As we approach an Exascale future, the focus is on how to provision and use that computational capability. In order to realize the full societal impact of Exascale computing, storage systems to support Exascale supercomputers are equally important else those valuable (and expensive) compute cycles will be wasted during IO operations. Thought leadership in the HPC community agrees that increasing core count is clearly the direction for computation (although there are strong differences of opinion on how those increased core counts are to be implemented). However, the storage picture is more complicated.
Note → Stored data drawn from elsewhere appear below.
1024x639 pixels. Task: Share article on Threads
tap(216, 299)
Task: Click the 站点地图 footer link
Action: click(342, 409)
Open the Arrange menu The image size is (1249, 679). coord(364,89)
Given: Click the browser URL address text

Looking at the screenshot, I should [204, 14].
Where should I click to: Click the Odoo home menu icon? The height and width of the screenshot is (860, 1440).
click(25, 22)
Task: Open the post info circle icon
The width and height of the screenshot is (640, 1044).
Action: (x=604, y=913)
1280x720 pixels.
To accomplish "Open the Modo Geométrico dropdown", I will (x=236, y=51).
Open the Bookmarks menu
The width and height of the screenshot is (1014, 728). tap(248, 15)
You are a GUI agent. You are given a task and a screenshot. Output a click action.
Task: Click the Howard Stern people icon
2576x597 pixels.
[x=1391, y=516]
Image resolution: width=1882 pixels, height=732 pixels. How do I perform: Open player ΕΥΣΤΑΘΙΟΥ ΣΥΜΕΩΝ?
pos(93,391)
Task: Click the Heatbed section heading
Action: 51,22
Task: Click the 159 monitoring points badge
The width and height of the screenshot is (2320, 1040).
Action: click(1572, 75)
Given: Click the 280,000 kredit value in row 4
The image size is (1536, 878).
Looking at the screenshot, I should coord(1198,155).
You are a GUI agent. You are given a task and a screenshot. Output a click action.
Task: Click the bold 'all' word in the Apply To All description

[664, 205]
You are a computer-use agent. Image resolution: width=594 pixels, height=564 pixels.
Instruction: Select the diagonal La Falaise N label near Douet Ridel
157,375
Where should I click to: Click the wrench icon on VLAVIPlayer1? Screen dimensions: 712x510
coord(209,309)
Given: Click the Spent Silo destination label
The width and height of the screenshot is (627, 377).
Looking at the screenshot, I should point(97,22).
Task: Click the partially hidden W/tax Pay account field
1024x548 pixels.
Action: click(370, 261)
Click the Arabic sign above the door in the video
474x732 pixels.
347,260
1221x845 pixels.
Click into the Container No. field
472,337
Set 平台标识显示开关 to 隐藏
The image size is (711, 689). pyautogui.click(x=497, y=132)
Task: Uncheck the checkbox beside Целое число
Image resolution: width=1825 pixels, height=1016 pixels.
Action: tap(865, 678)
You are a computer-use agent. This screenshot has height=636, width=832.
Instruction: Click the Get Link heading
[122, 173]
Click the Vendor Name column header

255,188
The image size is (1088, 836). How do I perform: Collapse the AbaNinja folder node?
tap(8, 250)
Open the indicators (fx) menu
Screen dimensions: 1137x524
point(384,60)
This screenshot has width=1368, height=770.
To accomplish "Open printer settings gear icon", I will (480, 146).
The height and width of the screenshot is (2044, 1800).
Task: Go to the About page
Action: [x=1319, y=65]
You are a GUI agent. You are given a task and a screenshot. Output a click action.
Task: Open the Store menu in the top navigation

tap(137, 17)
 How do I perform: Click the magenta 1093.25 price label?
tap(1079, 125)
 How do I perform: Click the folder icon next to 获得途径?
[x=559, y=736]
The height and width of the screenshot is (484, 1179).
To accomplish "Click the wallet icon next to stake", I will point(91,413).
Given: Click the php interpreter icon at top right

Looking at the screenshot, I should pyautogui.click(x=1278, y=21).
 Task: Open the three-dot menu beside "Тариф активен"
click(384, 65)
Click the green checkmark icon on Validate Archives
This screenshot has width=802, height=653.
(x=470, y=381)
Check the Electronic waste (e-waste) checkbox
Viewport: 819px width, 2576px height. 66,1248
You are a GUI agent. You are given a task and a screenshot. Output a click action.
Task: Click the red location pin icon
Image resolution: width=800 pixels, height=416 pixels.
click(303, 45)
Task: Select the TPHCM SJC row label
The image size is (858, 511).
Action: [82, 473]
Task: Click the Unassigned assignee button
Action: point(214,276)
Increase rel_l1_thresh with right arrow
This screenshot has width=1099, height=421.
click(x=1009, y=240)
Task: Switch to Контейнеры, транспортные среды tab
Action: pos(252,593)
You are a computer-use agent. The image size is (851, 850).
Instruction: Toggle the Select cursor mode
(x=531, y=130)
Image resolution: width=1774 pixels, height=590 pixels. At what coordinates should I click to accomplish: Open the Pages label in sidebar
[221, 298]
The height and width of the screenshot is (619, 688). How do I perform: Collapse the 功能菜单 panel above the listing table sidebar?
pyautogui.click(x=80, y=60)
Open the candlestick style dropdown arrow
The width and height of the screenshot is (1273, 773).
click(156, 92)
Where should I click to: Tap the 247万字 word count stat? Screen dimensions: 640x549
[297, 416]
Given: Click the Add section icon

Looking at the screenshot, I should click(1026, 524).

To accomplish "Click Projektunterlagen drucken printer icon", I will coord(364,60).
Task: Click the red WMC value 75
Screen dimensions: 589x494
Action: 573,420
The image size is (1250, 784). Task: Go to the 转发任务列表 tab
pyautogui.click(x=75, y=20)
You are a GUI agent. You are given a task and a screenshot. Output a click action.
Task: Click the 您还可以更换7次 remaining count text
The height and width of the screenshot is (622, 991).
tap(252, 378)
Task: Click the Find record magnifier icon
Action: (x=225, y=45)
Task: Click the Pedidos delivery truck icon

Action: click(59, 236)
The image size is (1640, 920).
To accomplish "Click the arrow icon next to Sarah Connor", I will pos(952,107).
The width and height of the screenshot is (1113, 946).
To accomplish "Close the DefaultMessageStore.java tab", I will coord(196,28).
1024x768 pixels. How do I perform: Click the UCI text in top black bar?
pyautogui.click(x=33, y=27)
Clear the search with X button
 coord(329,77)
Unlike computation or in memory systems, data retained in storage is persistent over a period of years and even decades. Further, storage systems cannot ever risk losing or delivering bad data at any point in the data lifecycle.  This requires deep technical capabilities and experience in large scale computing and data management.  As we look to the future, past performance truly is a predictor of future success in the storage market, which is why more than 2/3 of the world’s fastest computers rely on DDN (Data Direct Networks) for their storage needs. From pre-Petascale supercomputers to the current generation of double-digit PF/s (petaflop per second) machines, DDN has preferentially been selected to partner with end users and technology integrators to expand the limits of HPC computing. Looking to an Exascale world, DDN is investing 10’s of millions of dollars and opening new research and development facilities to create the end-to-end storage technologies that will meet the data requirements of current users and future Exascale supercomputers. DDN storage simply works, is fast, expandable, power efficient, and cost effective, which is why DDN is the storage vendor of choice for HPC professionals and those tasked with advancing the state-of-the-art in leadership class supercomputing.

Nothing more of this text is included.